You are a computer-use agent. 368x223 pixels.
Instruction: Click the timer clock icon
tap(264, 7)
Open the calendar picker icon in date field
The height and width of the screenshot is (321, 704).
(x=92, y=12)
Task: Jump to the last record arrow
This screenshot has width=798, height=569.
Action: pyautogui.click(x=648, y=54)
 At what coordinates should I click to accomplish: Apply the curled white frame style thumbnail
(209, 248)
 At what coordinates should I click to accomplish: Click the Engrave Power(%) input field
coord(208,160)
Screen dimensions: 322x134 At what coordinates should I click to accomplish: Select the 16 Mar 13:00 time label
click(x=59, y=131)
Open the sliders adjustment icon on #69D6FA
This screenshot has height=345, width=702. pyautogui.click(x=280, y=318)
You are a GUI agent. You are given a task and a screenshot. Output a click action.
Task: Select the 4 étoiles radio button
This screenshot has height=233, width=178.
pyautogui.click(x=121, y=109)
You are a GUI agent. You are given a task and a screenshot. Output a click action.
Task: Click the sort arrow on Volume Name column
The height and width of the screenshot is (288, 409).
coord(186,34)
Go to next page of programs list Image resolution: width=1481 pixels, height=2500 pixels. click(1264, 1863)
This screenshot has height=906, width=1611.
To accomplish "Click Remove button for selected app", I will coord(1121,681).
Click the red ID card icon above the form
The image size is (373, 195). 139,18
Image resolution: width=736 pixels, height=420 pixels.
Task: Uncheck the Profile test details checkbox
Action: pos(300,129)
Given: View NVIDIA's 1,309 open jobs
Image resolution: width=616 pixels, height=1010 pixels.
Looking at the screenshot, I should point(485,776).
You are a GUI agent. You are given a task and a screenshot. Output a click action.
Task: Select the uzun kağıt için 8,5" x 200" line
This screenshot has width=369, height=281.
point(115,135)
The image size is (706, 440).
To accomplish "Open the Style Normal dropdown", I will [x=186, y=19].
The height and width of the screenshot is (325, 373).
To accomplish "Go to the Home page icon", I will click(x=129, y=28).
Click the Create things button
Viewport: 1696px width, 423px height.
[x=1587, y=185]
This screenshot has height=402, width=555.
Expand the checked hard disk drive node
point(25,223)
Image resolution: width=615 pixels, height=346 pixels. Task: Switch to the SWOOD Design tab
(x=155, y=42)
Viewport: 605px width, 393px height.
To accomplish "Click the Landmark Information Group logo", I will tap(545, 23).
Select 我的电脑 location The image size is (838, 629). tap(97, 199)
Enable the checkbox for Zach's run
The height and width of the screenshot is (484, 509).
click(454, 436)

--------

Instructions to follow:
The data is to be reproduced in full, every line intact.

Result of this exercise:
You are a computer-use agent. 368x223 pixels.
Instruction: Click the timer clock icon
tap(264, 7)
Open the calendar picker icon in date field
The height and width of the screenshot is (321, 704).
(x=92, y=12)
Task: Jump to the last record arrow
This screenshot has width=798, height=569.
Action: pyautogui.click(x=648, y=54)
 At what coordinates should I click to accomplish: Apply the curled white frame style thumbnail
(209, 248)
 At what coordinates should I click to accomplish: Click the Engrave Power(%) input field
coord(208,160)
Screen dimensions: 322x134 At what coordinates should I click to accomplish: Select the 16 Mar 13:00 time label
click(x=59, y=131)
Open the sliders adjustment icon on #69D6FA
This screenshot has height=345, width=702. pyautogui.click(x=280, y=318)
You are a GUI agent. You are given a task and a screenshot. Output a click action.
Task: Select the 4 étoiles radio button
This screenshot has height=233, width=178.
pyautogui.click(x=121, y=109)
You are a GUI agent. You are given a task and a screenshot. Output a click action.
Task: Click the sort arrow on Volume Name column
The height and width of the screenshot is (288, 409).
coord(186,34)
Go to next page of programs list Image resolution: width=1481 pixels, height=2500 pixels. click(1264, 1863)
This screenshot has height=906, width=1611.
To accomplish "Click Remove button for selected app", I will coord(1121,681).
Click the red ID card icon above the form
The image size is (373, 195). 139,18
Image resolution: width=736 pixels, height=420 pixels.
Task: Uncheck the Profile test details checkbox
Action: pos(300,129)
Given: View NVIDIA's 1,309 open jobs
Image resolution: width=616 pixels, height=1010 pixels.
Looking at the screenshot, I should point(485,776).
You are a GUI agent. You are given a task and a screenshot. Output a click action.
Task: Select the uzun kağıt için 8,5" x 200" line
This screenshot has width=369, height=281.
point(115,135)
The image size is (706, 440).
To accomplish "Open the Style Normal dropdown", I will [x=186, y=19].
The height and width of the screenshot is (325, 373).
To accomplish "Go to the Home page icon", I will click(x=129, y=28).
Click the Create things button
Viewport: 1696px width, 423px height.
[x=1587, y=185]
This screenshot has height=402, width=555.
Expand the checked hard disk drive node
point(25,223)
Image resolution: width=615 pixels, height=346 pixels. Task: Switch to the SWOOD Design tab
(x=155, y=42)
Viewport: 605px width, 393px height.
To accomplish "Click the Landmark Information Group logo", I will tap(545, 23).
Select 我的电脑 location The image size is (838, 629). tap(97, 199)
Enable the checkbox for Zach's run
The height and width of the screenshot is (484, 509).
click(454, 436)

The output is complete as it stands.